Start of DATASET CONTENT
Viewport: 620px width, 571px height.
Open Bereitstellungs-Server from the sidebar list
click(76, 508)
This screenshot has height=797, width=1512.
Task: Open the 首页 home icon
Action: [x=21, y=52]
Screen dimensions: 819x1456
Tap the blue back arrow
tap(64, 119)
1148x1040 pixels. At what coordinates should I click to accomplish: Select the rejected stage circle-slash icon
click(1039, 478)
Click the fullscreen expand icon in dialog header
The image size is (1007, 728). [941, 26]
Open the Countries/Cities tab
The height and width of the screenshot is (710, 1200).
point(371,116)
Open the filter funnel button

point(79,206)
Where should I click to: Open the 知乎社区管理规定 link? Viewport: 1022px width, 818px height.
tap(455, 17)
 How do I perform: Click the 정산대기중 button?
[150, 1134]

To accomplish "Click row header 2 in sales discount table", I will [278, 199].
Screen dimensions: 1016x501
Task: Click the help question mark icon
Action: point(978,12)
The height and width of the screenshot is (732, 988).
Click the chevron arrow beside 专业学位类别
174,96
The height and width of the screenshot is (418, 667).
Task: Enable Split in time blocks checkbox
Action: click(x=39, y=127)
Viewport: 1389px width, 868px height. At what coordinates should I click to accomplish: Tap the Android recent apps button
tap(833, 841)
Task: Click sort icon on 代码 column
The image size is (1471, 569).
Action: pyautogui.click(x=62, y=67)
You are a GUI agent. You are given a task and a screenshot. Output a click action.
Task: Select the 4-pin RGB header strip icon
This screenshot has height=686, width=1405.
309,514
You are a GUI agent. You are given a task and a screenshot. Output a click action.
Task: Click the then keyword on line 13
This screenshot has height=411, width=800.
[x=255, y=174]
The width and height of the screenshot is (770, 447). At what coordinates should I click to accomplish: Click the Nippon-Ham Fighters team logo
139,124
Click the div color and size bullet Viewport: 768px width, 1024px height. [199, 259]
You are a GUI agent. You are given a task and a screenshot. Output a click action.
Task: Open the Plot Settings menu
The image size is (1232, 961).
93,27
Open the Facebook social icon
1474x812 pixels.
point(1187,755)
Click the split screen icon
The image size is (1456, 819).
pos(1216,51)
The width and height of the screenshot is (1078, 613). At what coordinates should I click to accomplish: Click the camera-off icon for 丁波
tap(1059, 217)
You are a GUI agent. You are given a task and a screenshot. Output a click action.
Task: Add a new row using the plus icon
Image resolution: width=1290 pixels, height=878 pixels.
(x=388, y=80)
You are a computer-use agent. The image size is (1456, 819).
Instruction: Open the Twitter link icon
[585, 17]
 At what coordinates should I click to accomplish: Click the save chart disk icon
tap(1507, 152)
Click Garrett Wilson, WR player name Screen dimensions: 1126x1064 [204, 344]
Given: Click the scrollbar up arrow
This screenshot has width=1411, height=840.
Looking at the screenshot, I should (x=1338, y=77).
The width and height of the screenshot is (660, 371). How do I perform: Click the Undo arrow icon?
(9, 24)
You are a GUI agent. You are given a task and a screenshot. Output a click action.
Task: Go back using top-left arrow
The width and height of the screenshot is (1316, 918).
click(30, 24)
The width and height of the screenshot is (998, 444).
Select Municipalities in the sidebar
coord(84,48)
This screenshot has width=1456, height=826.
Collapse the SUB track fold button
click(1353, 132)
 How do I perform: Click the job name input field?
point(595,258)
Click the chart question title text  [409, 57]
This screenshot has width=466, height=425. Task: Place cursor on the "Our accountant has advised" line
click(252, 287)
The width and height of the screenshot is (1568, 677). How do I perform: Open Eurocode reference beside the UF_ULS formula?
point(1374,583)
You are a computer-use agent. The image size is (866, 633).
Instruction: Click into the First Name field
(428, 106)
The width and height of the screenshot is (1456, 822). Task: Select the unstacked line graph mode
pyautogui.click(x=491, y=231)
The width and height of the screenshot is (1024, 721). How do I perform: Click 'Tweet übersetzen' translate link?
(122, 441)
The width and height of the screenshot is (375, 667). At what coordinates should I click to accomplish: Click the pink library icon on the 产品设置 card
End of DATASET CONTENT
- PROBLEM TO SOLVE
Pull every line out of the data above and copy each one word for word.

- ANSWER FOR THE TASK
Viewport: 620px width, 571px height.
Open Bereitstellungs-Server from the sidebar list
click(76, 508)
This screenshot has height=797, width=1512.
Task: Open the 首页 home icon
Action: [x=21, y=52]
Screen dimensions: 819x1456
Tap the blue back arrow
tap(64, 119)
1148x1040 pixels. At what coordinates should I click to accomplish: Select the rejected stage circle-slash icon
click(1039, 478)
Click the fullscreen expand icon in dialog header
The image size is (1007, 728). [941, 26]
Open the Countries/Cities tab
The height and width of the screenshot is (710, 1200).
point(371,116)
Open the filter funnel button

point(79,206)
Where should I click to: Open the 知乎社区管理规定 link? Viewport: 1022px width, 818px height.
tap(455, 17)
 How do I perform: Click the 정산대기중 button?
[150, 1134]

To accomplish "Click row header 2 in sales discount table", I will [278, 199].
Screen dimensions: 1016x501
Task: Click the help question mark icon
Action: point(978,12)
The height and width of the screenshot is (732, 988).
Click the chevron arrow beside 专业学位类别
174,96
The height and width of the screenshot is (418, 667).
Task: Enable Split in time blocks checkbox
Action: click(x=39, y=127)
Viewport: 1389px width, 868px height. At what coordinates should I click to accomplish: Tap the Android recent apps button
tap(833, 841)
Task: Click sort icon on 代码 column
The image size is (1471, 569).
Action: pyautogui.click(x=62, y=67)
You are a GUI agent. You are given a task and a screenshot. Output a click action.
Task: Select the 4-pin RGB header strip icon
This screenshot has height=686, width=1405.
309,514
You are a GUI agent. You are given a task and a screenshot. Output a click action.
Task: Click the then keyword on line 13
This screenshot has height=411, width=800.
[x=255, y=174]
The width and height of the screenshot is (770, 447). At what coordinates should I click to accomplish: Click the Nippon-Ham Fighters team logo
139,124
Click the div color and size bullet Viewport: 768px width, 1024px height. [199, 259]
You are a GUI agent. You are given a task and a screenshot. Output a click action.
Task: Open the Plot Settings menu
The image size is (1232, 961).
93,27
Open the Facebook social icon
1474x812 pixels.
point(1187,755)
Click the split screen icon
The image size is (1456, 819).
pos(1216,51)
The width and height of the screenshot is (1078, 613). At what coordinates should I click to accomplish: Click the camera-off icon for 丁波
tap(1059, 217)
You are a GUI agent. You are given a task and a screenshot. Output a click action.
Task: Add a new row using the plus icon
Image resolution: width=1290 pixels, height=878 pixels.
(x=388, y=80)
You are a computer-use agent. The image size is (1456, 819).
Instruction: Open the Twitter link icon
[585, 17]
 At what coordinates should I click to accomplish: Click the save chart disk icon
tap(1507, 152)
Click Garrett Wilson, WR player name Screen dimensions: 1126x1064 [204, 344]
Given: Click the scrollbar up arrow
This screenshot has width=1411, height=840.
Looking at the screenshot, I should (x=1338, y=77).
The width and height of the screenshot is (660, 371). How do I perform: Click the Undo arrow icon?
(9, 24)
You are a GUI agent. You are given a task and a screenshot. Output a click action.
Task: Go back using top-left arrow
The width and height of the screenshot is (1316, 918).
click(30, 24)
The width and height of the screenshot is (998, 444).
Select Municipalities in the sidebar
coord(84,48)
This screenshot has width=1456, height=826.
Collapse the SUB track fold button
click(1353, 132)
 How do I perform: Click the job name input field?
point(595,258)
Click the chart question title text  [409, 57]
This screenshot has width=466, height=425. Task: Place cursor on the "Our accountant has advised" line
click(252, 287)
The width and height of the screenshot is (1568, 677). How do I perform: Open Eurocode reference beside the UF_ULS formula?
point(1374,583)
You are a computer-use agent. The image size is (866, 633).
Instruction: Click into the First Name field
(428, 106)
The width and height of the screenshot is (1456, 822). Task: Select the unstacked line graph mode
pyautogui.click(x=491, y=231)
The width and height of the screenshot is (1024, 721). How do I perform: Click 'Tweet übersetzen' translate link?
(122, 441)
The width and height of the screenshot is (375, 667). At what coordinates should I click to accomplish: Click the pink library icon on the 产品设置 card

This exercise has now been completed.